═════ Data untuk Diolah

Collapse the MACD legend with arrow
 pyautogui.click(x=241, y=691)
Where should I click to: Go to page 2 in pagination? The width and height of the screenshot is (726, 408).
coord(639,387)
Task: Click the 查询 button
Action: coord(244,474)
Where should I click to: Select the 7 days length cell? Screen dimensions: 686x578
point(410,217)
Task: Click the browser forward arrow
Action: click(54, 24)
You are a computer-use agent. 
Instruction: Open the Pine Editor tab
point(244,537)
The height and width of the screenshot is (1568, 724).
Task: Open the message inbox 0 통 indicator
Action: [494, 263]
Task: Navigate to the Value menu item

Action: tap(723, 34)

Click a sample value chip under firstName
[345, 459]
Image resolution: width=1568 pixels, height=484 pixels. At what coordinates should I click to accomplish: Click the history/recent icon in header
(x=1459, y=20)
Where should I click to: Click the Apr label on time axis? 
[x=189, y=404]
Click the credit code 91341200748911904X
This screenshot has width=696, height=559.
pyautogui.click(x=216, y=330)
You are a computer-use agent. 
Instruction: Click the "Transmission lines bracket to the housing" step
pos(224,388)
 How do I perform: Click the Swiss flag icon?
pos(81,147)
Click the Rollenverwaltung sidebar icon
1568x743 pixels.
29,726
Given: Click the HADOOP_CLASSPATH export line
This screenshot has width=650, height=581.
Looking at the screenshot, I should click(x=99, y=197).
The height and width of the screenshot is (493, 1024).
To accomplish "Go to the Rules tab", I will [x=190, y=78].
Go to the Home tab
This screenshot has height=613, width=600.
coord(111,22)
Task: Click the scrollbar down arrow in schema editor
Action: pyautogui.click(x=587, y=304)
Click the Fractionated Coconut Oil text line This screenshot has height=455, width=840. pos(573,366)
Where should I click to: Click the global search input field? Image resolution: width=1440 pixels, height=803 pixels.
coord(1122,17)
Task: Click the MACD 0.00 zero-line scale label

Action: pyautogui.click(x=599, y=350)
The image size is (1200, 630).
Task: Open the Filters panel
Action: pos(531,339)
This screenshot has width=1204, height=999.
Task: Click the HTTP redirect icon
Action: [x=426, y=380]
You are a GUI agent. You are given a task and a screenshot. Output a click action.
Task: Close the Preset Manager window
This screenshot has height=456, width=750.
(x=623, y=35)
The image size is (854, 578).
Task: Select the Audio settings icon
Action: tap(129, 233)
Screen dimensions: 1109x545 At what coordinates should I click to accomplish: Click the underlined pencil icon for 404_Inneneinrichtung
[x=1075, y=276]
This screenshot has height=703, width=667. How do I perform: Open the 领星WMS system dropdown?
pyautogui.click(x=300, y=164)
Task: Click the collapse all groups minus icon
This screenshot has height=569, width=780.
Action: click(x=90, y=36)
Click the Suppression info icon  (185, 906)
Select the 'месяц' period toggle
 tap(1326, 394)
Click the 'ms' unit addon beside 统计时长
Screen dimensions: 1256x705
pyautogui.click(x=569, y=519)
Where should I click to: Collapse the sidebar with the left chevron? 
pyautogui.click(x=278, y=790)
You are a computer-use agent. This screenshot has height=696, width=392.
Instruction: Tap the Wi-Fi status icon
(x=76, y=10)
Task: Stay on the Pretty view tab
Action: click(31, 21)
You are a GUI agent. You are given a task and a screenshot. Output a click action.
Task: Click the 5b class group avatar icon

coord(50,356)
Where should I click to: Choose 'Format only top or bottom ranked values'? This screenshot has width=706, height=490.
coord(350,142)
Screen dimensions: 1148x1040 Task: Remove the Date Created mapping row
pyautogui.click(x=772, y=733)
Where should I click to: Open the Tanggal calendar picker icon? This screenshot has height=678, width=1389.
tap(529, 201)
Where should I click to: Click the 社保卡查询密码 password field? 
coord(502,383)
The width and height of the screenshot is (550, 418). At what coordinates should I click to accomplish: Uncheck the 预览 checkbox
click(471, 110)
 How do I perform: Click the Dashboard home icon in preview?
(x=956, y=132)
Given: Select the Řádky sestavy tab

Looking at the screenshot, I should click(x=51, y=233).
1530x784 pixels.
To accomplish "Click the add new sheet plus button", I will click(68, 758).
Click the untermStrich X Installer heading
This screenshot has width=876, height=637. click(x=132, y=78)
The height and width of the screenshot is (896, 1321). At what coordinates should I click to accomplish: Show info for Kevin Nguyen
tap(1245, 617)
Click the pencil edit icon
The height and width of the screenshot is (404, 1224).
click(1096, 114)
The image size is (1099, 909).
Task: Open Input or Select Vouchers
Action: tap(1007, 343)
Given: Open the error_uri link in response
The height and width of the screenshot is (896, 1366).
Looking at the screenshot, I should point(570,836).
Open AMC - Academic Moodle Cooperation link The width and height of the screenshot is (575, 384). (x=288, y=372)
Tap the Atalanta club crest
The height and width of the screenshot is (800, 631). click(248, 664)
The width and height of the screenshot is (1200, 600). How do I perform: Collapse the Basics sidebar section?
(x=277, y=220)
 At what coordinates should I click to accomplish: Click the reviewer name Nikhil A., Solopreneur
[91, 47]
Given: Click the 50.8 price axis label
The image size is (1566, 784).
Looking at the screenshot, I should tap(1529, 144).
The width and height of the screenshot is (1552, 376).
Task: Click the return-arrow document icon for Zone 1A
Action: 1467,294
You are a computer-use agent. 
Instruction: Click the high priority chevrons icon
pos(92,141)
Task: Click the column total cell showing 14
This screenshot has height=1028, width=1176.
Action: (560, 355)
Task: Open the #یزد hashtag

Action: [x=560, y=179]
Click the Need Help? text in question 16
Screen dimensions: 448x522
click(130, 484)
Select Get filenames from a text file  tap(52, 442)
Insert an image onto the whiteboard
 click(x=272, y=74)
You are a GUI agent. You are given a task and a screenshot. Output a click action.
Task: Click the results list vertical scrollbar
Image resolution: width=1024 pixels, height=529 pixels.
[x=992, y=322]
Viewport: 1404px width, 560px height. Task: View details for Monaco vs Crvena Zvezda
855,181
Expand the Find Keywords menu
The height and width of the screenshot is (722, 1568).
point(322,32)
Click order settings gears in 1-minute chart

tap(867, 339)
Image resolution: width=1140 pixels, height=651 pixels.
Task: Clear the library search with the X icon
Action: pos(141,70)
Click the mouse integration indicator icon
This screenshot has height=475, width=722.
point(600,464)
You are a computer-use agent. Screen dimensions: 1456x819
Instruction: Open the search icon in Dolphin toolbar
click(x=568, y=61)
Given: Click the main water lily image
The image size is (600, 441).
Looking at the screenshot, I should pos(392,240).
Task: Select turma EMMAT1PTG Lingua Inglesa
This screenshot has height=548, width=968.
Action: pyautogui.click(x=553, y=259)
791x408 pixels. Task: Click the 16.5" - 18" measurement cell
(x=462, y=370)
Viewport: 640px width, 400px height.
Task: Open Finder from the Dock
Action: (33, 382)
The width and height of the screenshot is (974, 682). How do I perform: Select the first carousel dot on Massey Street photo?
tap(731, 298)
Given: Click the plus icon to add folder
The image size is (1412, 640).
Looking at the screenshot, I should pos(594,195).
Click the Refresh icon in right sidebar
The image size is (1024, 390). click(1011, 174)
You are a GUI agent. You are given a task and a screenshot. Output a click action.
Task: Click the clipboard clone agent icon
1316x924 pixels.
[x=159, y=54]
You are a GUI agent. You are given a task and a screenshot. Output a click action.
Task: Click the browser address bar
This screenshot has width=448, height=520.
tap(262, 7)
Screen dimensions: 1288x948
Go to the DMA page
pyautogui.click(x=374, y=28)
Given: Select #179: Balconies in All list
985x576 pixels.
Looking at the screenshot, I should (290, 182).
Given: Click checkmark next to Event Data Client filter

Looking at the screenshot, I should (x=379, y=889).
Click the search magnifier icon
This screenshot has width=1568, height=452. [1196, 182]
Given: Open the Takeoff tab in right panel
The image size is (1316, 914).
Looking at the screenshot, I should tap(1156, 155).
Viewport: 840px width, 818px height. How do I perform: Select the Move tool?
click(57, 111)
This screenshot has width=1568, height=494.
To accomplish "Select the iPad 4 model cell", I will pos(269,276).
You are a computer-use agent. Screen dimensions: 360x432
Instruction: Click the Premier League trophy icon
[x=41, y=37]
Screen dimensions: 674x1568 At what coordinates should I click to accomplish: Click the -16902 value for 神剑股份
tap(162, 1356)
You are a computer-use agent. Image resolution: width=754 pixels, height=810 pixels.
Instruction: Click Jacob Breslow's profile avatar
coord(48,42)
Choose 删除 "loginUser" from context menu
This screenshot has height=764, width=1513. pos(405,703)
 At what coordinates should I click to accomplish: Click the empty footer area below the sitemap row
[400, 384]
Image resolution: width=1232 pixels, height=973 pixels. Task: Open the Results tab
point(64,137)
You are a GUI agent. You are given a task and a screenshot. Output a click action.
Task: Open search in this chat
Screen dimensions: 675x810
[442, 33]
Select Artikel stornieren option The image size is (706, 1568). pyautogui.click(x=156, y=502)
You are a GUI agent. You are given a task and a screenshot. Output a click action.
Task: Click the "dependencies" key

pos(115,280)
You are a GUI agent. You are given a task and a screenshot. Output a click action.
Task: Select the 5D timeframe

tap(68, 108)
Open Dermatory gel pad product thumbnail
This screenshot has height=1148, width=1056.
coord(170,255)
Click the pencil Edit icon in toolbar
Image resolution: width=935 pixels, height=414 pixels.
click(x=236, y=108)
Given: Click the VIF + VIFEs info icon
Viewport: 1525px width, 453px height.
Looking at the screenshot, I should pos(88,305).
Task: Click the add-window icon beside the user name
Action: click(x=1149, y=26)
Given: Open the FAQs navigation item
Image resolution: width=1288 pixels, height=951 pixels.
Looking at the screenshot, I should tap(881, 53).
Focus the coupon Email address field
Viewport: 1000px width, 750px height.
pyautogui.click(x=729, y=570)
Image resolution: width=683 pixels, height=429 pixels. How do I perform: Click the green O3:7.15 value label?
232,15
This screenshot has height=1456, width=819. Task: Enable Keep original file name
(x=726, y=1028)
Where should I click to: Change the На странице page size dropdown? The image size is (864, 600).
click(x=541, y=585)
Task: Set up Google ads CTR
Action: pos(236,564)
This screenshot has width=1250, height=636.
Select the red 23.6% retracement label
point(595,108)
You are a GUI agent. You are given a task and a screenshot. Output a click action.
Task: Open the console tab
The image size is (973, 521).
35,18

══════════

Tujuan Tugas
Tolong nyatakan entri mulai dari baris yang memuat "This screenshot has width=1250, height=636." sampai akhir entri sebagai CSV dua kolom bernama tugas dan nilai. Buat satu baris per entri berisi teks dan jawabannya, masing-masing dalam satu bidang bertanda kutip, dengan jeda baris diganti spasi.

Jawaban Latihan
tugas,nilai
"This screenshot has width=1250, height=636. Select the red 23.6% retracement label","point(595,108)"
"You are a GUI agent. You are given a task and a screenshot. Output a click action. Task: Open the console tab The image size is (973, 521).","35,18"